É evidente que não estamos sob a vigência plena de um regime policial-militar, o que em principio é demonstrado pelo simples fato de que (ainda) posso escrever esta coluna sem prever que ela seja censurada ou que eu venha a ser preso pelo que aqui esteja dito.
Também é evidente que Bolsonaro e o bolsonarismo avançam diariamente nesse sentido e, quanto maior a redução de seu apoio social, maior o esforço por solapar o que ainda nos resta de estado democrático de direito.

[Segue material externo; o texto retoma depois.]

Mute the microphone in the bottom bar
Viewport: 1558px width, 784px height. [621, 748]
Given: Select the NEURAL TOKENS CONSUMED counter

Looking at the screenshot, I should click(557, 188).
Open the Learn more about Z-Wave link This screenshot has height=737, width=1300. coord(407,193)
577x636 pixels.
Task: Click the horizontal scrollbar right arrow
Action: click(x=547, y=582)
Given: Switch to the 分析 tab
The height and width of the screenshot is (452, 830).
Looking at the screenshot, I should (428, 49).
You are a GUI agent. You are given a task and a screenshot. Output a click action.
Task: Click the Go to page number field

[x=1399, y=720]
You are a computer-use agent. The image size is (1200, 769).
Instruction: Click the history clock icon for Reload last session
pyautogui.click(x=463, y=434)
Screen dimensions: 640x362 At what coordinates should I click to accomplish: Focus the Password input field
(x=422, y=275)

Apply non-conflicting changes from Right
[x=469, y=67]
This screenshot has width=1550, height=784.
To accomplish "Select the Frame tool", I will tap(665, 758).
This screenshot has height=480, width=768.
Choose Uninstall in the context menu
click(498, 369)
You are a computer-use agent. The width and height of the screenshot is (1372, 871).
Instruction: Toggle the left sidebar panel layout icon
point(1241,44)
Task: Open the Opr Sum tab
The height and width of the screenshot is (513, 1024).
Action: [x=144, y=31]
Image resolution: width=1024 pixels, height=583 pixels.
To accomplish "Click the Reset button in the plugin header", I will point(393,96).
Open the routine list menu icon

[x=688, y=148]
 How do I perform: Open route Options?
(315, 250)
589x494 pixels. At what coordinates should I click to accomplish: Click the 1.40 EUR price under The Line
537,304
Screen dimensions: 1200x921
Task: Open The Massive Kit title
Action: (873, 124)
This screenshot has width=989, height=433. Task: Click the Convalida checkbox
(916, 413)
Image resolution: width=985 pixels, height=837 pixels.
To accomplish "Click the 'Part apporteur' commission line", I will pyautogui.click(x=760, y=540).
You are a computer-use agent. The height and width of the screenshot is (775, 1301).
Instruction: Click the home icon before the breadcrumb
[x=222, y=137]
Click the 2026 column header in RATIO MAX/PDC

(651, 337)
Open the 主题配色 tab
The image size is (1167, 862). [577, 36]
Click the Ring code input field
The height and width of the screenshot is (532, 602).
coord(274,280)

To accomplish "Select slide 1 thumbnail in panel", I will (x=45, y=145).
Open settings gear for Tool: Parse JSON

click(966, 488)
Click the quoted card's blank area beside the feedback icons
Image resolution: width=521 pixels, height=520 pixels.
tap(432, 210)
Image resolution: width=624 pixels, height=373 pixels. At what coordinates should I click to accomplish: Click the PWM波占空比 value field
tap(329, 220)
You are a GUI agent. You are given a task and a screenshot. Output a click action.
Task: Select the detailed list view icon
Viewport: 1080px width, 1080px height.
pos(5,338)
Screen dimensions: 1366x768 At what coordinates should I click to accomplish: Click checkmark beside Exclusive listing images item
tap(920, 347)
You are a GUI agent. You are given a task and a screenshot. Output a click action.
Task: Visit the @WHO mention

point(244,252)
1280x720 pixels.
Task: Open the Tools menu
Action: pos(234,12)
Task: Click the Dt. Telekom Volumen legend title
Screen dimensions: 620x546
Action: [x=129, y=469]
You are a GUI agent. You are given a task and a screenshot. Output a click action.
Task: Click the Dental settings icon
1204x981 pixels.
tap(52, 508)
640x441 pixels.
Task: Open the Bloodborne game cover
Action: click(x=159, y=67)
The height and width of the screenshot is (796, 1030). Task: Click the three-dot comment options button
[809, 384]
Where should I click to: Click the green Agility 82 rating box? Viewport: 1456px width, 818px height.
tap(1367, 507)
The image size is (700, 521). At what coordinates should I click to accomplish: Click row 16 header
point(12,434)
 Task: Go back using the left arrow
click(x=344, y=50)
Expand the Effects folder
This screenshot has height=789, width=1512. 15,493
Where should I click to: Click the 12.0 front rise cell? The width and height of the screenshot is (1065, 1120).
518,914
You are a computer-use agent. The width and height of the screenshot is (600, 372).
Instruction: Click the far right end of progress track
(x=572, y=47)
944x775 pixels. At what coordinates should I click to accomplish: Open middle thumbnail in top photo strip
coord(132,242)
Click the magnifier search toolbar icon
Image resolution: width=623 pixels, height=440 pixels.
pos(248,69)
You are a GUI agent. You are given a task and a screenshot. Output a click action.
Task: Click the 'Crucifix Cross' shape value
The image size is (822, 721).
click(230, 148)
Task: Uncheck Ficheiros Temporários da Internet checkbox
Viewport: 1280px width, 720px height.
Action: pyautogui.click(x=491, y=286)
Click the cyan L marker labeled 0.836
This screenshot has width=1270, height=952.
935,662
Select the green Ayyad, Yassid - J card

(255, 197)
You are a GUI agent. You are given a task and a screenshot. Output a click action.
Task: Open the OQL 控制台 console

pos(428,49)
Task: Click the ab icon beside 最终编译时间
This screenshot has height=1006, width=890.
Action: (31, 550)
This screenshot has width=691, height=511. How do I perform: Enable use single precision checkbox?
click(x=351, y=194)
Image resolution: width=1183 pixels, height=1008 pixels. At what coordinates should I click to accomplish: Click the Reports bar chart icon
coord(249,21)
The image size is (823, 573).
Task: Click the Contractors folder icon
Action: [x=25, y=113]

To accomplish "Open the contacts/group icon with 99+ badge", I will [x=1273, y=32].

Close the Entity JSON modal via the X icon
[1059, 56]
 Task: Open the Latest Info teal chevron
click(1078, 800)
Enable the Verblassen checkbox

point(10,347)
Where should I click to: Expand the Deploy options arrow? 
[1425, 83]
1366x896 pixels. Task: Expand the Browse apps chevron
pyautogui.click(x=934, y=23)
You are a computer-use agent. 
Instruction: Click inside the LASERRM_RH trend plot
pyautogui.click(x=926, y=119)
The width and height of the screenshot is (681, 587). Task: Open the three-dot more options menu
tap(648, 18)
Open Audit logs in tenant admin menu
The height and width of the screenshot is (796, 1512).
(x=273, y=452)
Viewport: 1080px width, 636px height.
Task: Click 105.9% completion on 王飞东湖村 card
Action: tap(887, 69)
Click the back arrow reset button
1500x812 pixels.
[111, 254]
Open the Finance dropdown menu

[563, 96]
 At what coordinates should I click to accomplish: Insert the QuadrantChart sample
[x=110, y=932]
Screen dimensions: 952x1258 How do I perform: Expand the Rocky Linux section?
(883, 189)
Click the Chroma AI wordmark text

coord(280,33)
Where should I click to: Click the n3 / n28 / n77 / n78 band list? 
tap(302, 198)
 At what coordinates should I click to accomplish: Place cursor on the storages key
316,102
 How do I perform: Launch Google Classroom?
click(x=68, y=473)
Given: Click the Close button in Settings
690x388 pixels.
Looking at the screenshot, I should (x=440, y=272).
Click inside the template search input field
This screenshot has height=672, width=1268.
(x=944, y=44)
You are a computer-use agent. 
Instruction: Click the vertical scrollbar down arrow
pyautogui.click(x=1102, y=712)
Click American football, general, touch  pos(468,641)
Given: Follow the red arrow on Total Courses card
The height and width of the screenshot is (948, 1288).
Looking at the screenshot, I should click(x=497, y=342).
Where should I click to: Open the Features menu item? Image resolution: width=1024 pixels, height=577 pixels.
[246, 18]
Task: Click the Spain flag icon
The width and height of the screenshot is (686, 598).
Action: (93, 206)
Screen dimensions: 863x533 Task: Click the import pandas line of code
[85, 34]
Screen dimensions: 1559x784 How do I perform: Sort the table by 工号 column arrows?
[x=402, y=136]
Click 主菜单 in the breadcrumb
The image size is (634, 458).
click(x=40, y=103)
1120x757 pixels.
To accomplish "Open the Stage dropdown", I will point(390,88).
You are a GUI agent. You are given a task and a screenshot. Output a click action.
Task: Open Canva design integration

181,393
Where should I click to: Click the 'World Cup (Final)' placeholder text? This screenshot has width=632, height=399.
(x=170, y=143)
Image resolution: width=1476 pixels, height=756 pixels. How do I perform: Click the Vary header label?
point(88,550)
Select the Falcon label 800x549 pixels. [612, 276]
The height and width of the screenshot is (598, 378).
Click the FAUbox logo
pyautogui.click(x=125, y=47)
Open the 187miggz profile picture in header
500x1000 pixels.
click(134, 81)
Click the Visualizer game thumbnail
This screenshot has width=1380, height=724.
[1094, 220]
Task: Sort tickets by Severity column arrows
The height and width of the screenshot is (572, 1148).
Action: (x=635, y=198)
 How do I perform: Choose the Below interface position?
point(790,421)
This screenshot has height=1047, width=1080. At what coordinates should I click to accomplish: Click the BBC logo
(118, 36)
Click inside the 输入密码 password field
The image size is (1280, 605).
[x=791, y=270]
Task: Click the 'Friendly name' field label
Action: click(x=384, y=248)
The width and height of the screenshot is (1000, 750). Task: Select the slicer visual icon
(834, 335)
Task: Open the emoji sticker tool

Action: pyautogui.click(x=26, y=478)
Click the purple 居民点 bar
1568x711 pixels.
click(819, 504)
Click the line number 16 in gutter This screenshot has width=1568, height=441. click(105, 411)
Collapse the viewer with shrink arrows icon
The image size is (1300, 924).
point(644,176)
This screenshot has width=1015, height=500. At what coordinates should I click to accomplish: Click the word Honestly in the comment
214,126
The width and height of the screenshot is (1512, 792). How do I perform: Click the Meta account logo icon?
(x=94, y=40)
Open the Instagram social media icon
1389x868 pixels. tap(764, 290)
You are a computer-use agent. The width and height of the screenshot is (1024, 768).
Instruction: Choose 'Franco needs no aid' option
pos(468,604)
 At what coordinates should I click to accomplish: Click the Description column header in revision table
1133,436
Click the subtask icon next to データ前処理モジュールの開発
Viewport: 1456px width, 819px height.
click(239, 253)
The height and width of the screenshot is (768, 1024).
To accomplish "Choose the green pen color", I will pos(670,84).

A atenção da chamada opinião pública identifica esse solapamento cotidiano e progressivo no descrédito e nas ameaças às instituições representativas formais (Tribunais, Congresso, Imprensa, Partidos, etc.).
Menos atenção se dá, pela própria pulverização dos fatos, ao processo de corrosão das normas mais elementares de convivência social civilizada. Meras opiniões ou posicionamentos são punidas com ameaças virtuais ou físicas, inclusive com o envolvimento de familiares e crianças.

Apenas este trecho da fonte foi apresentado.